**What you should do:**
Please restate, word for word, the lines below that begin at the one with "Cancel the configuration" and end at the one with "Task: Click Oracle's $198.80 B market cap". Leave out all other lines.

**The data:**
--- START ---
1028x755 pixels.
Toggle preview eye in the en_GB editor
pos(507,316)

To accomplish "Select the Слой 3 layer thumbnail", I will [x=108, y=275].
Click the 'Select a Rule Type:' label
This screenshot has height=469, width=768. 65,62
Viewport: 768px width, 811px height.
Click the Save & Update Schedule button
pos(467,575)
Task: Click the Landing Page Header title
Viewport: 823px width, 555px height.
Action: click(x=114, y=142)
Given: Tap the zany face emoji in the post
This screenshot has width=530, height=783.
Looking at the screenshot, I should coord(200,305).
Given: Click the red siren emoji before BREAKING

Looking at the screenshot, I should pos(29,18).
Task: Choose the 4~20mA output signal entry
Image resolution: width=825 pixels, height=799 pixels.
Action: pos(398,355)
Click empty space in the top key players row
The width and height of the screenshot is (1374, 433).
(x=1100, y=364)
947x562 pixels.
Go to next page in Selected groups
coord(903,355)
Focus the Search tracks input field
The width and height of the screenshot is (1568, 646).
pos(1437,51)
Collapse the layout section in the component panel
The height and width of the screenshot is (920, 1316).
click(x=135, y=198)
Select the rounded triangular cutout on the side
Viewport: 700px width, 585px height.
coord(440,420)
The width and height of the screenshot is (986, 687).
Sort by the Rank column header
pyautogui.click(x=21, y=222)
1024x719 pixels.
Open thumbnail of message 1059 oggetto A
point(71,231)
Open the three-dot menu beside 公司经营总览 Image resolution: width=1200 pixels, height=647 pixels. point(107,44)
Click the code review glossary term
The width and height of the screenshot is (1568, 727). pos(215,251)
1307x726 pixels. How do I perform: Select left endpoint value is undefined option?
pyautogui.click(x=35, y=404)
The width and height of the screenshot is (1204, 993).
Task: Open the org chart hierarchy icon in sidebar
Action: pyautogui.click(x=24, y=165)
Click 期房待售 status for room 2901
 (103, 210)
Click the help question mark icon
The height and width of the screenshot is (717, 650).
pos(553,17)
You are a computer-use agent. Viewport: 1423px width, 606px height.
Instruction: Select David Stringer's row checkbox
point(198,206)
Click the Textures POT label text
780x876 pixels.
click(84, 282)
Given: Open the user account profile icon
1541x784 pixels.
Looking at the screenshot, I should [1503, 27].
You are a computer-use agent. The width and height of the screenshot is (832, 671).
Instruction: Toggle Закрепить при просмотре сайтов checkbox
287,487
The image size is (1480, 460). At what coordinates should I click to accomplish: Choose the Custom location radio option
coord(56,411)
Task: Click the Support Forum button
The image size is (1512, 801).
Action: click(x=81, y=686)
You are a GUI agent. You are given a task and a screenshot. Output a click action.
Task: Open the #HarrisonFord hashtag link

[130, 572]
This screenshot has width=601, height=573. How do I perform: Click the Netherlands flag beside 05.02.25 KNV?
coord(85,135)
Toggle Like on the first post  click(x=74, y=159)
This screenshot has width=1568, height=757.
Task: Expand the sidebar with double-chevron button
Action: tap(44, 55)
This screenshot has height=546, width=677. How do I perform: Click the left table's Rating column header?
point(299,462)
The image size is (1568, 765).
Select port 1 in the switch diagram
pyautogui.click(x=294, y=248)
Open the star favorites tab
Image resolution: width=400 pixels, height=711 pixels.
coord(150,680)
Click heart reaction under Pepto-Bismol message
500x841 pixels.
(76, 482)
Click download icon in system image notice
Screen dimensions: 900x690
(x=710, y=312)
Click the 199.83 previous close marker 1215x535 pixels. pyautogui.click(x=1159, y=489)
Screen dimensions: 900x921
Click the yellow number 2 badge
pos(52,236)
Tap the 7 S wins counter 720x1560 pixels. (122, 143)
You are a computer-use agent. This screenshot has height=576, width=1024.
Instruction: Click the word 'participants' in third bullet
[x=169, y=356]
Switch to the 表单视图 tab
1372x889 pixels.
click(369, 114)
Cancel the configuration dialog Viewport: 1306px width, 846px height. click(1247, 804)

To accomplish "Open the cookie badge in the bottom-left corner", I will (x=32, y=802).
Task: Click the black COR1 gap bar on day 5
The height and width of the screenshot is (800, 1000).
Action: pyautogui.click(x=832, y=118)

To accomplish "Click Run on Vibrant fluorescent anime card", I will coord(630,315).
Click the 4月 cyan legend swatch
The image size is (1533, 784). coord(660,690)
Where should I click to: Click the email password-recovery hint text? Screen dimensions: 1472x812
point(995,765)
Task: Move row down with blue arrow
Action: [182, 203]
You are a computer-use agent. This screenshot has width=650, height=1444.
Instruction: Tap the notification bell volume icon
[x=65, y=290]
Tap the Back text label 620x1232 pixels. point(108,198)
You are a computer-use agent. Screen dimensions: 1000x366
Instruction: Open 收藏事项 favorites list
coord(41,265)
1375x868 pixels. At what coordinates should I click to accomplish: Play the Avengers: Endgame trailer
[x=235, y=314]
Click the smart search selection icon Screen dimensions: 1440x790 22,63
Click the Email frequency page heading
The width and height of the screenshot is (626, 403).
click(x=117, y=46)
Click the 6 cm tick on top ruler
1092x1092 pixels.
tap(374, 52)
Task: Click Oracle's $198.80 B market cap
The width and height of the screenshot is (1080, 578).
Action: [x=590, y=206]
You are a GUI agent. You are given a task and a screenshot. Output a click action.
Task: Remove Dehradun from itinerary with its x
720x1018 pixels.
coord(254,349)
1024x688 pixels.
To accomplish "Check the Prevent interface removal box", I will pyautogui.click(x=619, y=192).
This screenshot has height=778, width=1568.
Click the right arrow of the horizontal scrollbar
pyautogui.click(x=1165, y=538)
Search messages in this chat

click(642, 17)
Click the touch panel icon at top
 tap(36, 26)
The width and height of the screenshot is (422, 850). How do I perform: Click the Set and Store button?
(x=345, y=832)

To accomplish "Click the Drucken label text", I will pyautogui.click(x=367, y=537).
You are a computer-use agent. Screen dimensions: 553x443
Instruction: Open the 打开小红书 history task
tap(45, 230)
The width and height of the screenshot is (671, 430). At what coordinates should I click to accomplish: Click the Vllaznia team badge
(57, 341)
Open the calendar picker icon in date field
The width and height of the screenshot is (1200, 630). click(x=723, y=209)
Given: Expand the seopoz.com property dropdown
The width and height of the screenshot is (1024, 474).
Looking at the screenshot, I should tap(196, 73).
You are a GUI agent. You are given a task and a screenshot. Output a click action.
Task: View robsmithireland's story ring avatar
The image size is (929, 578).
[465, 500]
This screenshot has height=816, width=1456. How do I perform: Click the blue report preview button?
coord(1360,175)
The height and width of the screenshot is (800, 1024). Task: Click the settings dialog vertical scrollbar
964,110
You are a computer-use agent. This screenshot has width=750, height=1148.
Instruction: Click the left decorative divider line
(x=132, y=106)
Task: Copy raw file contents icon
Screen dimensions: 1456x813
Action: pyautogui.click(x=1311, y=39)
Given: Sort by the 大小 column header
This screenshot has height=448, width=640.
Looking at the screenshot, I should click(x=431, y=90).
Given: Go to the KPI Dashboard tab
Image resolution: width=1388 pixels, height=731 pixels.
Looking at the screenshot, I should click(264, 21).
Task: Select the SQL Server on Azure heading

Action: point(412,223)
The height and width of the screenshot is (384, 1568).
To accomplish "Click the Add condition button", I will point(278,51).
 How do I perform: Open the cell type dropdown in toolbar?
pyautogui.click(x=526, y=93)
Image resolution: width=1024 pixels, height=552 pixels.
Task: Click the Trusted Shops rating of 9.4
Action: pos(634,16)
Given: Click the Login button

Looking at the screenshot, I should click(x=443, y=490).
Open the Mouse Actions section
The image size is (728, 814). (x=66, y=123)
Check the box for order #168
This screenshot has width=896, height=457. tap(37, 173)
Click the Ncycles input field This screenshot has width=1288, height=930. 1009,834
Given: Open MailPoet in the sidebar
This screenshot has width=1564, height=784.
--- END ---
**Task solution:**
Cancel the configuration dialog Viewport: 1306px width, 846px height. click(1247, 804)

To accomplish "Open the cookie badge in the bottom-left corner", I will (x=32, y=802).
Task: Click the black COR1 gap bar on day 5
The height and width of the screenshot is (800, 1000).
Action: pyautogui.click(x=832, y=118)

To accomplish "Click Run on Vibrant fluorescent anime card", I will coord(630,315).
Click the 4月 cyan legend swatch
The image size is (1533, 784). coord(660,690)
Where should I click to: Click the email password-recovery hint text? Screen dimensions: 1472x812
point(995,765)
Task: Move row down with blue arrow
Action: [182, 203]
You are a computer-use agent. This screenshot has width=650, height=1444.
Instruction: Tap the notification bell volume icon
[x=65, y=290]
Tap the Back text label 620x1232 pixels. point(108,198)
You are a computer-use agent. Screen dimensions: 1000x366
Instruction: Open 收藏事项 favorites list
coord(41,265)
1375x868 pixels. At what coordinates should I click to accomplish: Play the Avengers: Endgame trailer
[x=235, y=314]
Click the smart search selection icon Screen dimensions: 1440x790 22,63
Click the Email frequency page heading
The width and height of the screenshot is (626, 403).
click(x=117, y=46)
Click the 6 cm tick on top ruler
1092x1092 pixels.
tap(374, 52)
Task: Click Oracle's $198.80 B market cap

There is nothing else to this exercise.